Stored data
[Start of section]
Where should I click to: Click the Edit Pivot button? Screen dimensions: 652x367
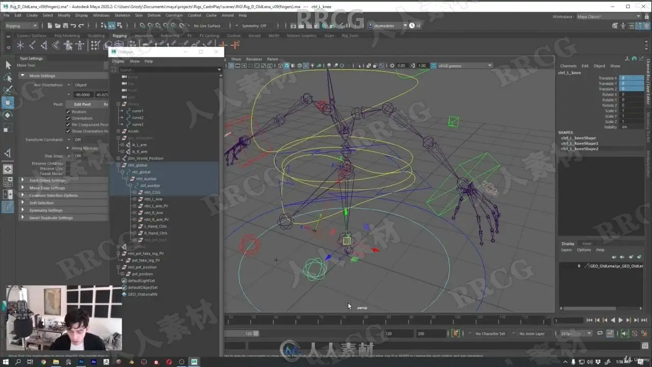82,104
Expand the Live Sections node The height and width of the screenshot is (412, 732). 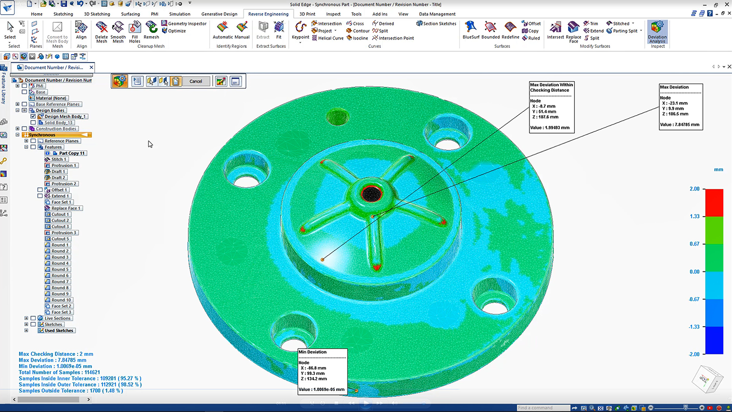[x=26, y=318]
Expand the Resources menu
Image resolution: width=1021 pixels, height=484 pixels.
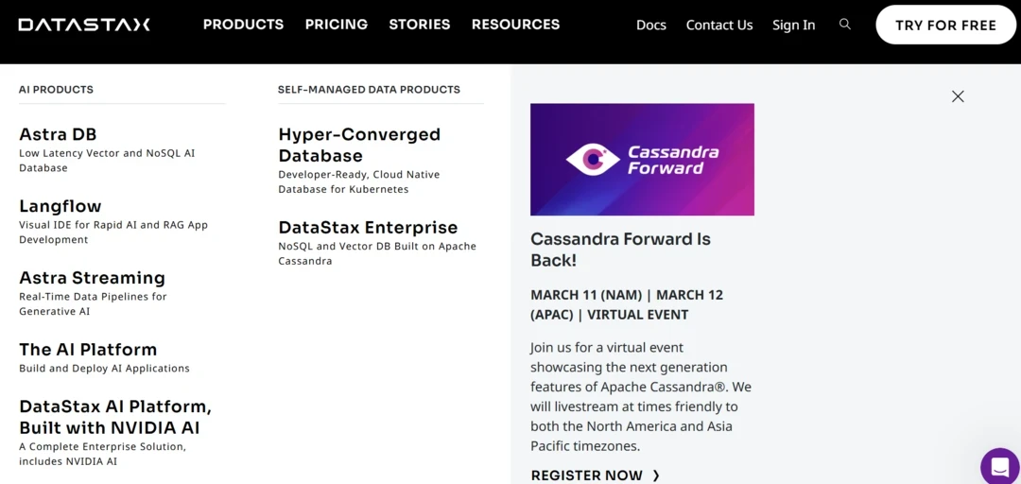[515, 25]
[End of section]
[Start of section]
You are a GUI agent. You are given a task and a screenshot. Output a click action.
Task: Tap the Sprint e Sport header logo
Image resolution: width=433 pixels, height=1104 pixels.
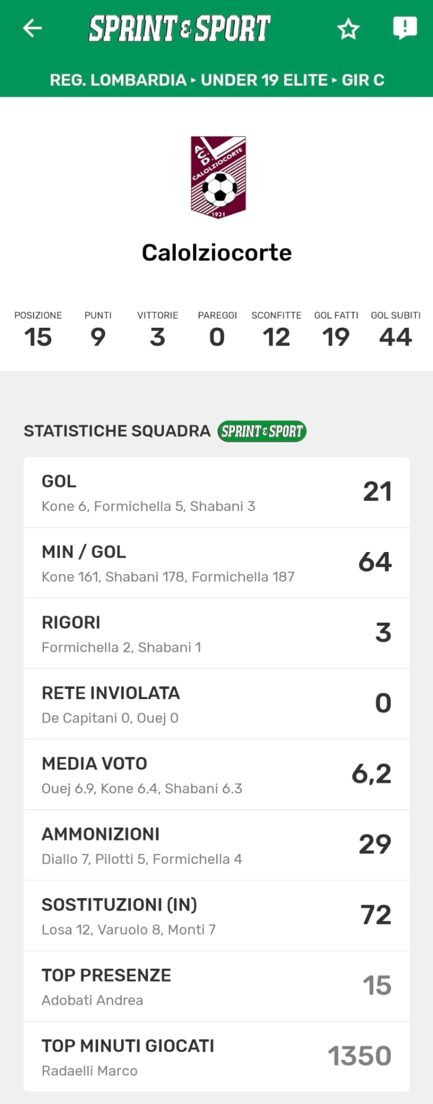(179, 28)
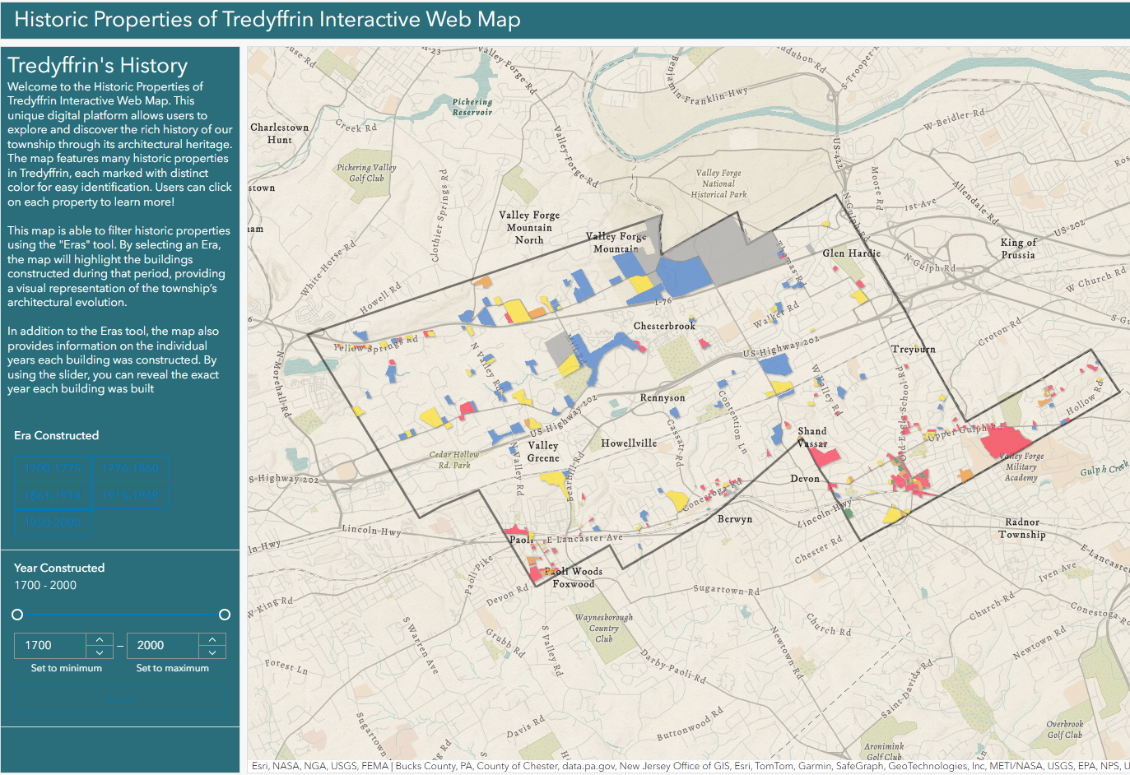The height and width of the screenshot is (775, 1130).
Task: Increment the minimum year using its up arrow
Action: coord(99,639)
[End of section]
[Start of section]
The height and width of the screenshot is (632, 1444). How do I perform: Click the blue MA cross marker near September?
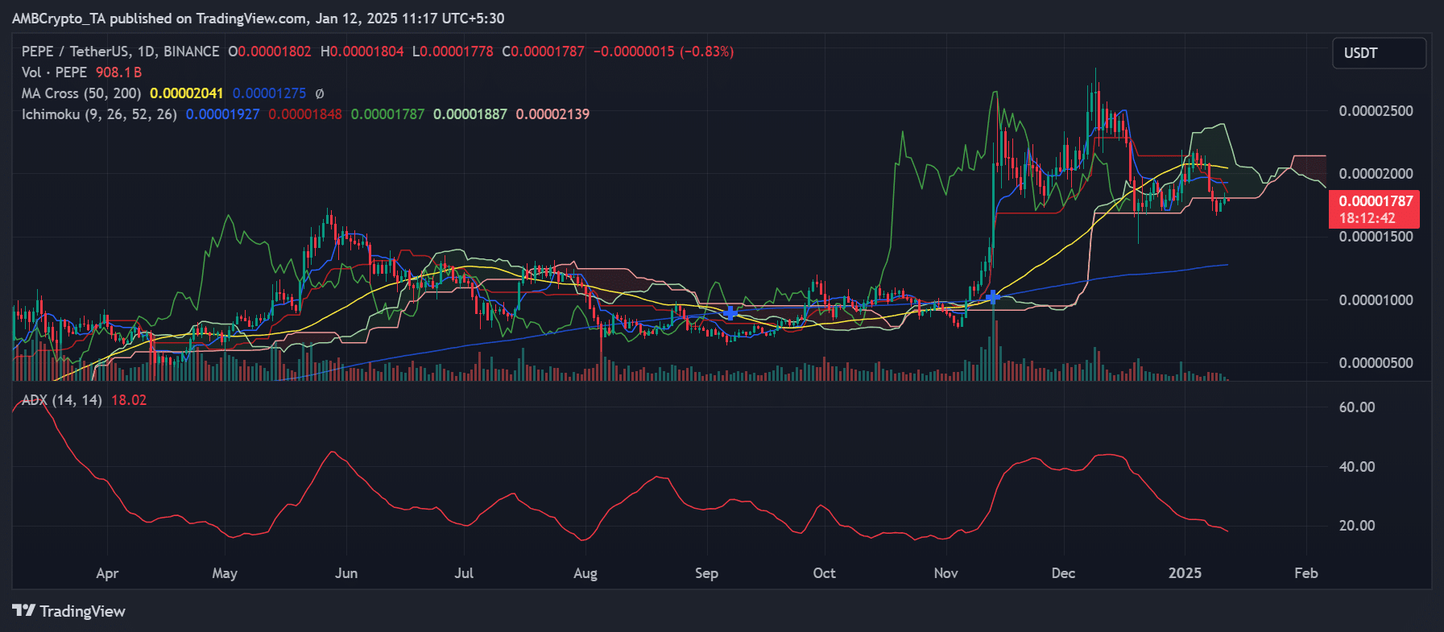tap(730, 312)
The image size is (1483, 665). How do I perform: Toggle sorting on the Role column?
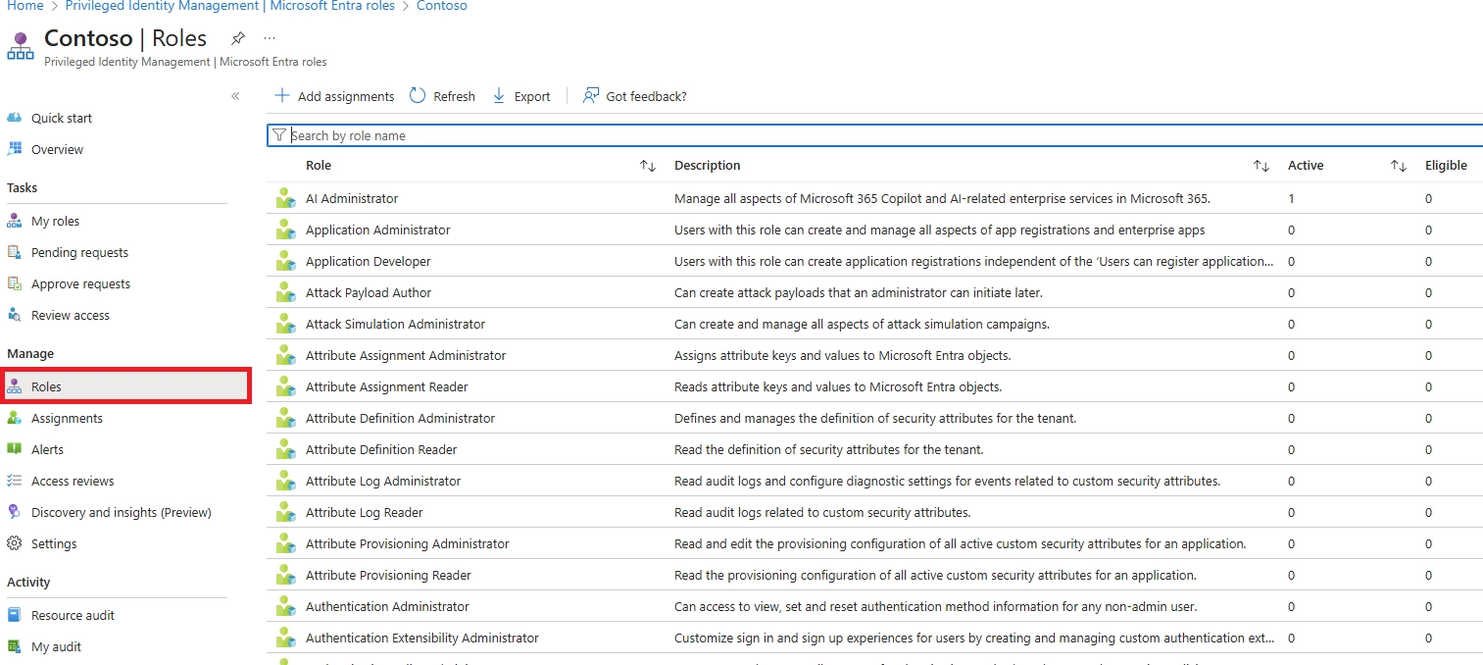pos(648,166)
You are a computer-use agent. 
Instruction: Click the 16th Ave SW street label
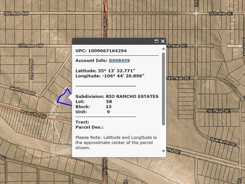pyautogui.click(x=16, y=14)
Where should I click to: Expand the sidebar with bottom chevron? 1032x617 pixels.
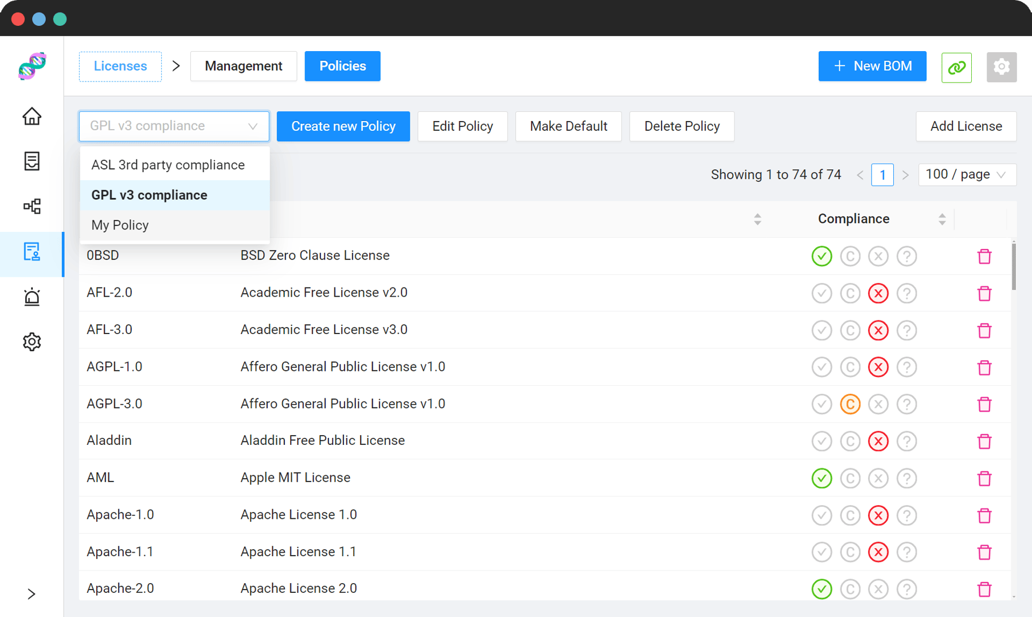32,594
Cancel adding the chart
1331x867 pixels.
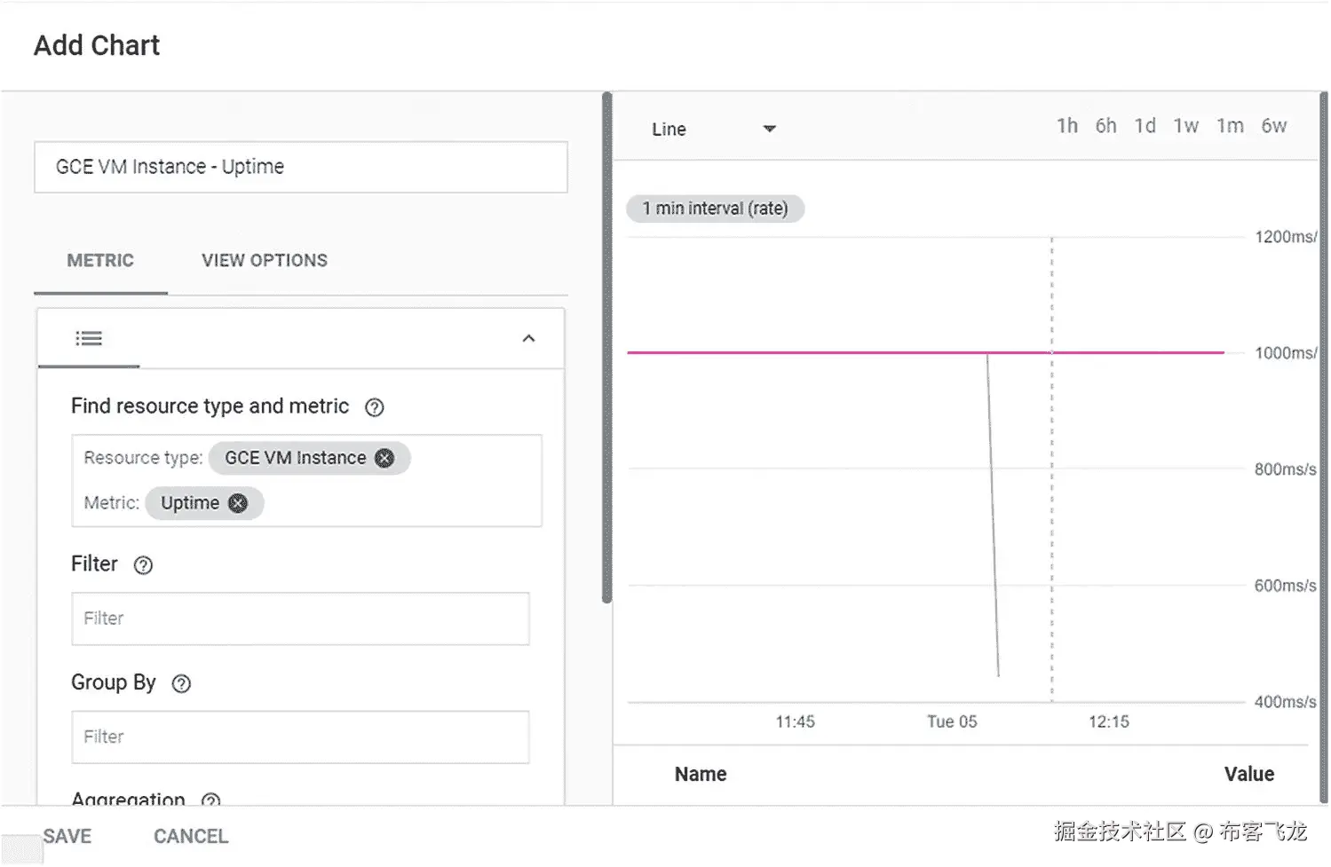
[End of section]
» Your goal: When you reach the line that has "The height and width of the screenshot is (632, 1444)." in the data above, start repeating lines exactly, and stop after the line that has "You are a computer-use agent."; pictures stay out.

» Answer for this exercise:
The height and width of the screenshot is (632, 1444). How do I perform: Click the blue MA cross marker near September?
tap(730, 312)
The image size is (1483, 665). How do I perform: Toggle sorting on the Role column?
pos(648,166)
You are a computer-use agent. 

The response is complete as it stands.